A conventional method of providing piles is to drive a one piece hollow steel casing into the ground to a sufficient depth and thereafter to pour concrete into the interior of the casing (with or without reinforcement) to provide a steel cased concrete pile.
Various methods have been employed in driving such piles including top drive with a hammering action either by the user or a larger mass or a relatively small mass vibrating at a high frequency, or bottom drive using similar techniques, or jacking by applying a downward force to the pile top from an hydraulic jack interposed between the pile top and a fixed reactive member, for example an existing building structure.
As a result of the cost of material employed, piles of the type described above are relatively expensive and attempts have been made in the past to utilize hollow concrete piles which are less expensive to manufacture.
One proposal has involved the use of sectional hollow concrete piles which are driven from above utilizing a pile section carrier or mandrel.

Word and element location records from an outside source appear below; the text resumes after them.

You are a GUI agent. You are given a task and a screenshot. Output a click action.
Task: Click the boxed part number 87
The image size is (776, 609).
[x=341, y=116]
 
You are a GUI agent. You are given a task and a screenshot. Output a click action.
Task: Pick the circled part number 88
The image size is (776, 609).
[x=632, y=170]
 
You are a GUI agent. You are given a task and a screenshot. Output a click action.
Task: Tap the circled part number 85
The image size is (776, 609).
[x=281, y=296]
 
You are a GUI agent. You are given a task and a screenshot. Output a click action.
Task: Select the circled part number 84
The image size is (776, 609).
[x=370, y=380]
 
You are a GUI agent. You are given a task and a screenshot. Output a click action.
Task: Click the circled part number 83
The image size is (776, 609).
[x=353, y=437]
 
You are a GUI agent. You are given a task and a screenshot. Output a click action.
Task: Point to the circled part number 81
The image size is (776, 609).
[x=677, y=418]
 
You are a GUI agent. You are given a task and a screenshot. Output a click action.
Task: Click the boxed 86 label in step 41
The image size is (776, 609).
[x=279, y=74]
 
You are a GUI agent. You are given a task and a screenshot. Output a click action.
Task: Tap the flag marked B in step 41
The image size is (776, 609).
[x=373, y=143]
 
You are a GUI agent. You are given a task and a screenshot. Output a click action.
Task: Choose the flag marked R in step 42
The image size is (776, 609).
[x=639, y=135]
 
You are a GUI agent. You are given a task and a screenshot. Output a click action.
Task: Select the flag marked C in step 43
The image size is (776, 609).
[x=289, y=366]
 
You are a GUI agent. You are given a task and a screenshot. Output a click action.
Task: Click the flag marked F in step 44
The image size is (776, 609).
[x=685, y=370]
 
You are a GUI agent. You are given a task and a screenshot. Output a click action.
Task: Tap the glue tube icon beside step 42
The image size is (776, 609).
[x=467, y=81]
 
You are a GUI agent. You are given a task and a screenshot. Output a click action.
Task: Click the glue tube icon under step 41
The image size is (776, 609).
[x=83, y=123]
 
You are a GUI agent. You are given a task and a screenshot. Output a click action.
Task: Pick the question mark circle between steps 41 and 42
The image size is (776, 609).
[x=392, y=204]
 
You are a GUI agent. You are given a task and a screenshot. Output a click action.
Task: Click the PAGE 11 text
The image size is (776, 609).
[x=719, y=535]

Clearly, concrete piles cannot tolerate the same compressive impact loads as steel piles and so that they can be economically driven on past concrete pile driving operations, have involved threading the pile sections onto a central steel mandrel which carried at its forward end a sacrificial nose, the outside diameter of which is slightly greater than the outside diameter of the cylindrical concrete sections. With this arrangement the driving force from the pile driving hammer is transmitted to the nose by the central steel mandrel and the pile sections are simply carried down with the mandrel. When a sufficient depth of pile has been driven, the mandrel can be removed leaving the concrete sections and sacrificial nose in the ground. If desired, the hollow concrete pile can then be filled with reinforcement and concrete.
The method described above is disadvantageous in that if a pile of relatively long length is required, it is often necessary to interrupt the pile driving sequence and insert a longer mandrel after having threaded it through additional pile sections.
It is an object of the present invention to obviate or mitigate these disadvantages.